What we may be about to see is a clash of titans. A dyed in the wool Libertarian against governments and momentous bureaucracy. This will be the battle that determines Twitters fate more than any other, along with other social media platforms. Why?

Western, democratic governments have begun to realise the power and impact of social media on civil society, beyond just privacy concerns. Especially the European Union (EU) government and the Digital Services Act. It is one of the biggest overhauls on regulations around online activity beyond just privacy into rules around the use of AI as well as managing misinformation. Canada too, is set to introduce a new privacy act, which also includes AI regulations in 2023.

Civil rights groups across the EU and U.S. have also raised the alarm and are preparing civil actions, against Twitter and other social media platforms. This is the sticky wicket for Musk and other social media platforms to navigate. He has indicated that Twitter will be in compliance, but one can imagine, it may not be a straightforward shift for Musk and Twitter. The coming clash will have knock-on effects for all social media platforms.

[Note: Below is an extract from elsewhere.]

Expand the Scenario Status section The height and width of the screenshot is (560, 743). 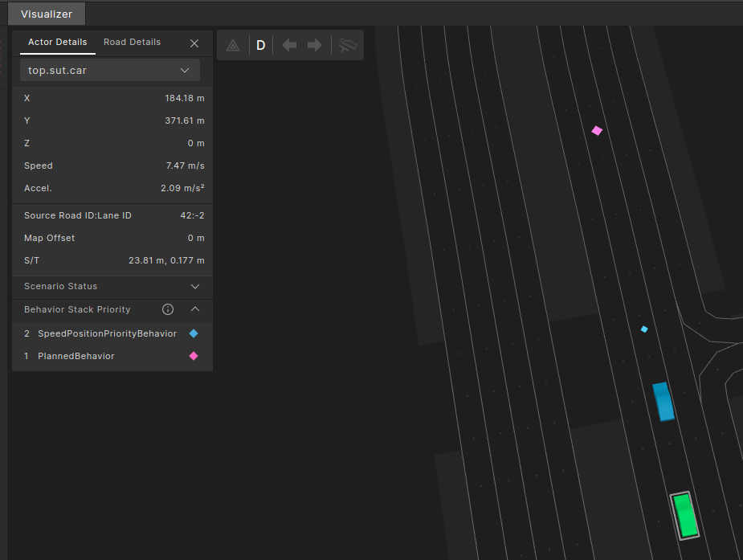[194, 286]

While we can’t possibly know the real inner goings on at Twitter, although there’s a lot of speculation, the company hasn’t completely trashed it’s moderation team and policies. Although he pushes the limits with regards to regulatory compliance, sometimes stepping over, Musk will have Twitter in compliance. Or pick a legal battle.

The indicators are suggesting that we’ve reached a tipping point now when it comes to social media and civil society. We have a much better understanding now of where it’s good and where it’s bad. Society, through cultural normalisations, is defining what is and isn’t acceptable. The general public and activist groups are pushing their issues to politicians in democracies loud enough that it’s starting to outweigh the influence of lobbyists.

Operating a social media platform today, especially one at scale like Twitter or Facebook. Even Zuckerberg stated recently that running Facebook is like taking a gut punch every morning. It is easy, when on the outside, to criticise and ridicule. But social media companies are incredibly complex to run (that’s for another post.) They go beyond just the technology to dealing with complex legal and regulatory issues and sociocultural complexities. Musk is an engineer and unequipped to deal with these particular issues. But he’s good at putting the right people in place and perhaps he can do that. Time will tell.